Check out the book From Bitcoin to Burning Man and Beyond: The Quest for Autonomy and Identity in a Digital Society which explores a new generation of digital technologies that are re-imagining the very foundations of identity, governance, trust and social organization which formed the foundations of these Windhover principles.

_________________________________________

The Windhover Principles for Digital Identity, Trust and Data

1. Self-Sovereignty of Digital Identity and Personal Data:

Individuals and groups should have control of their digital personal identities and personal data.

Today we communicate, share and transact digitally over the Internet. Individuals who make use of the Internet for these purposes should have control over their digital identities, ensuring individual autonomy, trust in their communications and counter parties, as well as in the integrity of the data they share and transact with. 

Individuals, not social networks, governments, or corporations, should control their identity credentials and personal data. Control of one’s identity and personal data means that people should have unfettered access to their personal data, the ability to verify attributes of their personal identity profiles, and the ability to prevent unauthorized public and private access.

We support the collaborative open source development of systems that embody these principles and recognize the need to address the requirements of legacy regulatory mechanisms, including by evolving innovative digital technologies to improve privacy, governance and enforcement.

2. Proportionate Enforcement and Risk-Based Regulation:

Enhancing / improving personal privacy while promoting effective governance and accommodating legitimate auditing and enforcement needs.

We encourage innovation in identity, trust, security, and data technologies and policies to provide effective methods to address governance and enforcement concerns. Governance includes the concepts of transparency and accountability necessary to protect digital transactions from abuse. We believe these technologies can address public policy interests by enabling appropriate access and verification of identity data.
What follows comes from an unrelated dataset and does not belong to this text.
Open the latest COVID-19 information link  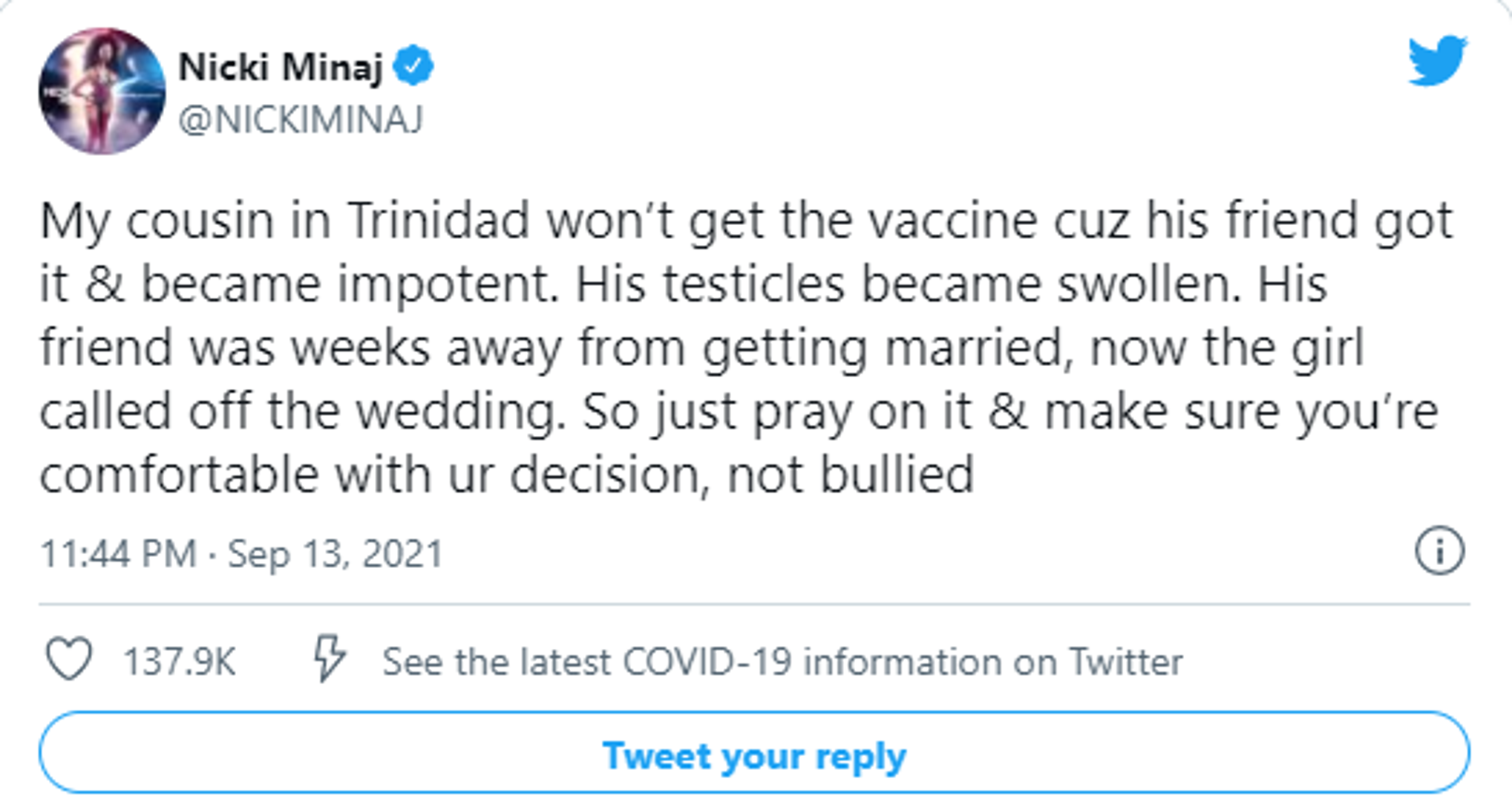(x=782, y=661)
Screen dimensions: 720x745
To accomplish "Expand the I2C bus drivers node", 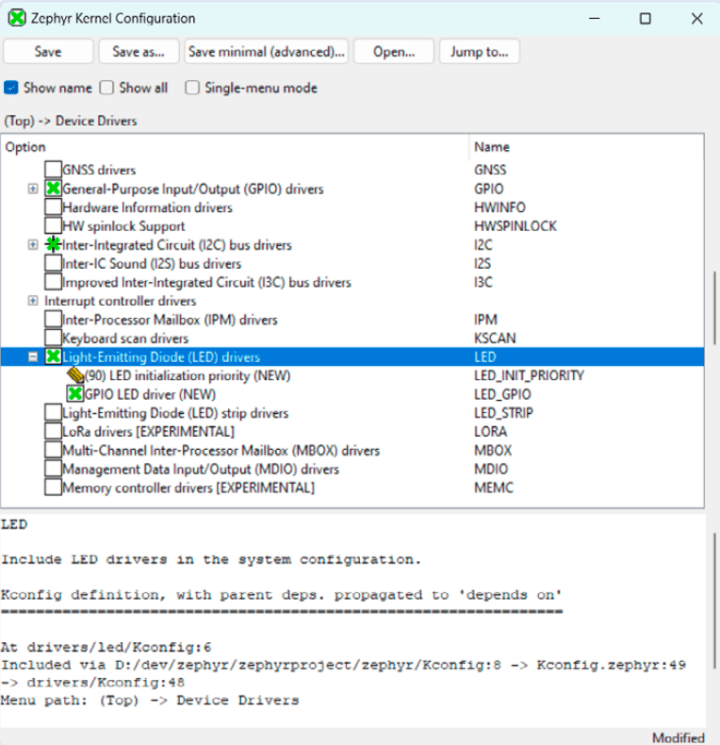I will tap(33, 245).

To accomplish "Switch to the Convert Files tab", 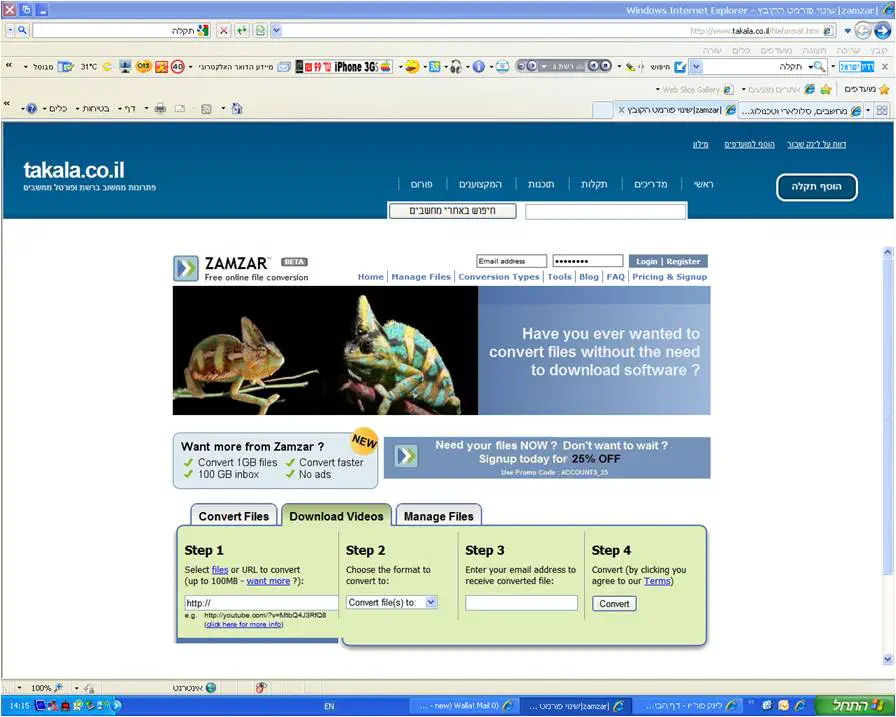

Entities and individuals, acting on the basis of verifiable approvals, including due process and appropriate warrants, should be able to access such data through specific and auditable means. New and evolving digital technologies make it possible to protect an individual’s privacy while providing authorized government access to customer identification, due diligence and transaction monitoring information for legally authorized needs.

3. Ensuring Innovation in Trust and Privacy:

An effective, autonomous identity system re-iteratively furthers trust, security, governance, accountability and privacy.

Protecting privacy and fostering trust and governance are foundational Windhover Principles that support a fully functional identity system designed to collect and analyze data in a network in which identities are continuously and independently authenticated. These core principles are intended to foster development of more trustworthy, effective and resilient products and services to minimize the risks and costs of fraud, money laundering, terrorist financing and other criminal activity.

4. Open Source Collaboration and Continuous Innovation:

An inclusive, open source methodology to build systems that embody these principles.

Supporters of the Windhover Principles agree to cooperate to build systems that deliver these requirements and to participate in Living Labs to develop strong and innovative technical product solutions that inter-operate to meet these challenges.